You are viewing a plain text version of this content. The canonical link for it is here.

Posted to user@cassandra.apache.org by Rakesh Rajan <ra...@gmail.com> on 2010/05/01 13:34:31 UTC

Design Query

I am evaluating cassandra to implement activity streams. We currently have
over 1000000 feeds with total entries exceeding 320000000 implemented using
redis ( ~320 entries / feed). Would like hear from the community on how to
use cassandra to solve the following cases:

   1. Ability to fetch entries by applying a few filters ( like show me only
   likes from a given user). This would include range query to support
   pagination. So this would mean indices on a few columns like the feed id,
   feed type etc.
   2. We have around 3 machines with 4GB RAM for this purpose and thinking
   of having replication factor 2. Would 4GB * 3 be enough for cassandra for
   this kind of data? I read that cassandra does not keep all the data in
   memory but want to be sure that we have the right server config to handle
   this data using cassandra.

Thanks,
Rakesh

Re: Design Query

Posted by Jonathan Ellis <jb...@gmail.com>.

On Sat, May 1, 2010 at 6:34 AM, Rakesh Rajan <ra...@gmail.com> wrote:
> I am evaluating cassandra to implement activity streams. We currently have
> over 1000000 feeds with total entries exceeding 320000000 implemented using
> redis ( ~320 entries / feed). Would like hear from the community on how to
> use cassandra to solve the following cases:
>
> Ability to fetch entries by applying a few filters ( like show me only likes
> from a given user). This would include range query to support pagination. So
> this would mean indices on a few columns like the feed id, feed type etc.

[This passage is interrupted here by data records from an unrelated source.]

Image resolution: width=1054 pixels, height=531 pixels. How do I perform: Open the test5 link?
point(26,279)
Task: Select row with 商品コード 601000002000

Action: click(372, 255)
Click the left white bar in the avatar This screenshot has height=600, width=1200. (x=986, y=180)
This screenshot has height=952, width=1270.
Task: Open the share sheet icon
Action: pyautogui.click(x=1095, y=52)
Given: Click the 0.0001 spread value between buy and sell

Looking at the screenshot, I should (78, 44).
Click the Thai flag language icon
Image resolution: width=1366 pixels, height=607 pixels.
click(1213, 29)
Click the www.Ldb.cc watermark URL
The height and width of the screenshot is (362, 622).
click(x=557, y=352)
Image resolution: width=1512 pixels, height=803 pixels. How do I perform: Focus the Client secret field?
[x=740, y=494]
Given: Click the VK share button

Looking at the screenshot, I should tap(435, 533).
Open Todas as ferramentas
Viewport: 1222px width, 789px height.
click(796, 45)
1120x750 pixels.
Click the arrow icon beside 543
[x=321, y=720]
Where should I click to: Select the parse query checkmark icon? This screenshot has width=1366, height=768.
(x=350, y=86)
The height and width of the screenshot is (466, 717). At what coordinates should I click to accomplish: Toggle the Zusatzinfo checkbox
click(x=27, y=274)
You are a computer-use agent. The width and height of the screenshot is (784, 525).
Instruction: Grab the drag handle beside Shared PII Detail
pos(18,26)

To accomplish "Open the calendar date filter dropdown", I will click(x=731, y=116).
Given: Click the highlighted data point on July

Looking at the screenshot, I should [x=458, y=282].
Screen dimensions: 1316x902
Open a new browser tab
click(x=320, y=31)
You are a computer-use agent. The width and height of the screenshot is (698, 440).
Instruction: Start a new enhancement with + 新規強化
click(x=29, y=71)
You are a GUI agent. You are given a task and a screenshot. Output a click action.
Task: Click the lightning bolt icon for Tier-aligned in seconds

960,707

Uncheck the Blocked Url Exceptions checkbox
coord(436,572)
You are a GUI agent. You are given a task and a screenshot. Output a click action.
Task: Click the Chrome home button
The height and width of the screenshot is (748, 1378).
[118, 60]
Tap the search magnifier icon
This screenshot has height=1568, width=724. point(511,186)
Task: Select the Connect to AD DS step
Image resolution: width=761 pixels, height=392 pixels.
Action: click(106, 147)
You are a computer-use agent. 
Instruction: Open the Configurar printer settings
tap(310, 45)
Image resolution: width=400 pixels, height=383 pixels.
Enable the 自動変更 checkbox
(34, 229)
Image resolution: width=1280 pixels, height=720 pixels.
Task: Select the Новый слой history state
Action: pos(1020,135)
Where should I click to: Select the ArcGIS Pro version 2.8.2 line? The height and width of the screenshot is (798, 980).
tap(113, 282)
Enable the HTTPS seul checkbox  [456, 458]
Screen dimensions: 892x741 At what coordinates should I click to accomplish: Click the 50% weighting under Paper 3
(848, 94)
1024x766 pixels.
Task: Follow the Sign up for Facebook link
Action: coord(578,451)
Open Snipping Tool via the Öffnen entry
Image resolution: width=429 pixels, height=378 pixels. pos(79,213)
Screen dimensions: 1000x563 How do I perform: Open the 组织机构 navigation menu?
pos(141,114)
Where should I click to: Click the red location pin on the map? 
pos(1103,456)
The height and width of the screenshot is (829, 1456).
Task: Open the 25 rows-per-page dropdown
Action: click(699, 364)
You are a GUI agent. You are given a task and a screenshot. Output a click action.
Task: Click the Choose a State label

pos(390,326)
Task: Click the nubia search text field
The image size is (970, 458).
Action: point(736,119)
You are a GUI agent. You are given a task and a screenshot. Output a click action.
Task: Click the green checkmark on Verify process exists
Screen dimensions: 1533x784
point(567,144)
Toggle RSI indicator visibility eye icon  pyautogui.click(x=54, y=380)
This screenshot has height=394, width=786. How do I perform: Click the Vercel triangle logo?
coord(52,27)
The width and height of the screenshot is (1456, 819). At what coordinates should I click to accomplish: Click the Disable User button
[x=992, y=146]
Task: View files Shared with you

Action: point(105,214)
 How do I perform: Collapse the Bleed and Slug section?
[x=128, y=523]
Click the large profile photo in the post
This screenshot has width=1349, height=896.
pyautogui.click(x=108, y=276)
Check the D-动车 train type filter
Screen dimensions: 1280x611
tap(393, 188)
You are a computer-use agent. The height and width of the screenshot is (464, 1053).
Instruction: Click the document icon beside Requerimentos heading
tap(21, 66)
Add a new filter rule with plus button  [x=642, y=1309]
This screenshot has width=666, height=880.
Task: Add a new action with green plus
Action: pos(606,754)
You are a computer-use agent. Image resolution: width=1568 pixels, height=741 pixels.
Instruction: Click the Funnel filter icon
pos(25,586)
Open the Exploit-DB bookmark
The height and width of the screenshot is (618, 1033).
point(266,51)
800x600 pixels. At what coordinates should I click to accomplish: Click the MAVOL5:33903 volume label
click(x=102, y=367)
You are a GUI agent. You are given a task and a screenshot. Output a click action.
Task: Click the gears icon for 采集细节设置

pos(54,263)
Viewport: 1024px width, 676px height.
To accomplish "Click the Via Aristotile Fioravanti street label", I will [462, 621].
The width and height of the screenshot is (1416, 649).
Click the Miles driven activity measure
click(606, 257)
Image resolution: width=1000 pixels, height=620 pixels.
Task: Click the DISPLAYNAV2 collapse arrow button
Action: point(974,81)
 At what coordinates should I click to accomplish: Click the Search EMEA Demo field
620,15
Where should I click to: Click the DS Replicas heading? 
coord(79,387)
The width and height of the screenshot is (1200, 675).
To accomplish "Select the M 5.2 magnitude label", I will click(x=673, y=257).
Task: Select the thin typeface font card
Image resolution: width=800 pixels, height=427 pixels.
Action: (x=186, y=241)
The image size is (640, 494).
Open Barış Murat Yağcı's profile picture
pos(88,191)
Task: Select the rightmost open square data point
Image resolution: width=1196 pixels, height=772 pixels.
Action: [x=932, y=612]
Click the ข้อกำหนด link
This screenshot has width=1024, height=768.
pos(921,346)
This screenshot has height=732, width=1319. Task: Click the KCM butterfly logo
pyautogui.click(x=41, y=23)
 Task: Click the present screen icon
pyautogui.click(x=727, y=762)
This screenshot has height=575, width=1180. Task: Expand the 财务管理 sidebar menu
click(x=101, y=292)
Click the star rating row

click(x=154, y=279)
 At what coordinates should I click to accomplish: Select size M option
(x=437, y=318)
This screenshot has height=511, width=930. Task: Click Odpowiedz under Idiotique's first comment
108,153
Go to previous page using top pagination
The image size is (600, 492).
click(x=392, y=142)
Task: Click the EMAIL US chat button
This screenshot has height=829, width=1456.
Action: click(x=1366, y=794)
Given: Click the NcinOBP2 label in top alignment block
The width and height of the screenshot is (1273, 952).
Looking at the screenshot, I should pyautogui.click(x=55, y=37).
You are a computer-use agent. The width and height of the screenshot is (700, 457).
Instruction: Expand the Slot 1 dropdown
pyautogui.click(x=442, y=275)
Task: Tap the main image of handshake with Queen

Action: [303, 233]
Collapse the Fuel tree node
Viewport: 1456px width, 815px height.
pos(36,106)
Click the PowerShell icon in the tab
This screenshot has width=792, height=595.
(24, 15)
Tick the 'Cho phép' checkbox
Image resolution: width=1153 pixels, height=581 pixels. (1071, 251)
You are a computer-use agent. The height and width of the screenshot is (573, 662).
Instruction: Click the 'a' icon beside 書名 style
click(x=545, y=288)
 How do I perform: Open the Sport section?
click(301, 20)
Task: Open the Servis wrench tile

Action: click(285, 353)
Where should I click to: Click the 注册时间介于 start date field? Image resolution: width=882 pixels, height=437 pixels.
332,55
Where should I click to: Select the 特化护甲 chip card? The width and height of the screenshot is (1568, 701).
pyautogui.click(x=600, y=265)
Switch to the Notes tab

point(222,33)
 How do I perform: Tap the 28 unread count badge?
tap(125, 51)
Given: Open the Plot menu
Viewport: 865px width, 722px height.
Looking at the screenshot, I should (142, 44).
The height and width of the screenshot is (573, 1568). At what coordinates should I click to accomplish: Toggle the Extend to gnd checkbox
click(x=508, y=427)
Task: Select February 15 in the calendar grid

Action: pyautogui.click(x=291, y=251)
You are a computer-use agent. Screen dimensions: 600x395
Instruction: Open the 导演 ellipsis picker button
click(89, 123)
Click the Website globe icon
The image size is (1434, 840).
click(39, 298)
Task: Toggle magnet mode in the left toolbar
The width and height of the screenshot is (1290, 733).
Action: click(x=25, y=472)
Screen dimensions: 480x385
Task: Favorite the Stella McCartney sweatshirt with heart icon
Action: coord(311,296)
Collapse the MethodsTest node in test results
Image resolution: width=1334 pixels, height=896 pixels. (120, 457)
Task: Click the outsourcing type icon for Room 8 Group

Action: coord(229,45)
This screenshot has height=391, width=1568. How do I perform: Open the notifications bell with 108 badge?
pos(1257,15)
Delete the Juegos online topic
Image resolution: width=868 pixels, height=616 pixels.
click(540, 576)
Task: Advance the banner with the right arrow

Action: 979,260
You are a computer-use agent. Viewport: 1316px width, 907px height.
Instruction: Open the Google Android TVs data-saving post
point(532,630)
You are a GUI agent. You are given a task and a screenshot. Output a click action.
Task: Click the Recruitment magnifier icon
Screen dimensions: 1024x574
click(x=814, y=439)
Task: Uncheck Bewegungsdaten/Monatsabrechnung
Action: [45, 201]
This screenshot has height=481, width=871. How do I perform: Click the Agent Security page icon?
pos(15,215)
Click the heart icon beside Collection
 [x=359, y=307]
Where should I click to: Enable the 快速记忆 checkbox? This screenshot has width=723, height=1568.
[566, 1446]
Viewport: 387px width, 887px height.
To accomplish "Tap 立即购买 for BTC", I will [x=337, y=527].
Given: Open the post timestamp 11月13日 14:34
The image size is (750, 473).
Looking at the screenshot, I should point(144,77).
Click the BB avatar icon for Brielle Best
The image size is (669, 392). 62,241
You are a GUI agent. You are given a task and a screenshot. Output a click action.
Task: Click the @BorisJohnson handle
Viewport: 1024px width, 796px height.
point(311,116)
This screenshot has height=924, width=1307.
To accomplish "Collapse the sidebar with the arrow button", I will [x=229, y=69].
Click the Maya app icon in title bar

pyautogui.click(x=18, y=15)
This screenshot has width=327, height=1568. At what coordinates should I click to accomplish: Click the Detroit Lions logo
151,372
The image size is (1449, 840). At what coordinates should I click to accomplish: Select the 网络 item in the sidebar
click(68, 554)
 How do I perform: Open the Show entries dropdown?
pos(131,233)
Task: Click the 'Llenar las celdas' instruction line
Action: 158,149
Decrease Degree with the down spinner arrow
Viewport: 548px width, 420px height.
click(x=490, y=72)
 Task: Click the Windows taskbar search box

Sounds like you've got it: you need to denormalize in your app to
other CFs for things that you need "filtered" server-side.  Everything
else you have to filter client-side.

> We have around 3 machines with 4GB RAM for this purpose and thinking of
> having replication factor 2. Would 4GB * 3 be enough for cassandra for this
> kind of data? I read that cassandra does not keep all the data in memory but
> want to be sure that we have the right server config to handle this data
> using cassandra.

Depends on how much of the data is "hot."  Cassandra does not require
all memory to be in memory, but of course if you request data faster
than the disk can keep up then that will be your bottleneck.

-- 
Jonathan Ellis
Project Chair, Apache Cassandra
co-founder of Riptano, the source for professional Cassandra support
http://riptano.com

Re: Design Query

Posted by Dorin Dragutoiu <dd...@gmail.com>.

2. I have used the same configuration (3 machines with 4GB RAM) and I 
got an Out of memory error on compactation each time trying to compact 4 
x 128MB sstables. Tried different configuration incl Java Opts, same 
result. When I have used 16GB ram machine everything worked like a charm.

Pe 04.05.2010 12:28, vineet daniel a scris:
>
> As you havent specified all the details pertaining to filters and your 
> data layout (structure) at a very high level what i can suggest is 
> that you need to create a seperate CF for each filter.
>
>
> On Sat, May 1, 2010 at 5:04 PM, Rakesh Rajan <rakeshxp@gmail.com 
> <ma...@gmail.com>> wrote:
>
>     I am evaluating cassandra to implement activity streams. We
>     currently have over 1000000 feeds with total entries exceeding
>     320000000 implemented using redis ( ~320 entries / feed). Would
>     like hear from the community on how to use cassandra to solve the
>     following cases:
>
>        1. Ability to fetch entries by applying a few filters ( like
>           show me only likes from a given user). This would include
>           range query to support pagination. So this would mean
>           indices on a few columns like the feed id, feed type etc.
>        2. We have around 3 machines with 4GB RAM for this purpose and
>           thinking of having replication factor 2. Would 4GB * 3 be
>           enough for cassandra for this kind of data? I read that
>           cassandra does not keep all the data in memory but want to
>           be sure that we have the right server config to handle this
>           data using cassandra.
>
>     Thanks,
>     Rakesh
>
>

Re: Design Query

Posted by vineet daniel <vi...@gmail.com>.

As you havent specified all the details pertaining to filters and your data
layout (structure) at a very high level what i can suggest is that you need
to create a seperate CF for each filter.


On Sat, May 1, 2010 at 5:04 PM, Rakesh Rajan <ra...@gmail.com> wrote:

> I am evaluating cassandra to implement activity streams. We currently have
> over 1000000 feeds with total entries exceeding 320000000 implemented using
> redis ( ~320 entries / feed). Would like hear from the community on how to
> use cassandra to solve the following cases:
>
>    1. Ability to fetch entries by applying a few filters ( like show me
>    only likes from a given user). This would include range query to support
>    pagination. So this would mean indices on a few columns like the feed id,
>    feed type etc.
>    2. We have around 3 machines with 4GB RAM for this purpose and thinking
>    of having replication factor 2. Would 4GB * 3 be enough for cassandra for
>    this kind of data? I read that cassandra does not keep all the data in
>    memory but want to be sure that we have the right server config to handle
>    this data using cassandra.
>
> Thanks,
> Rakesh
>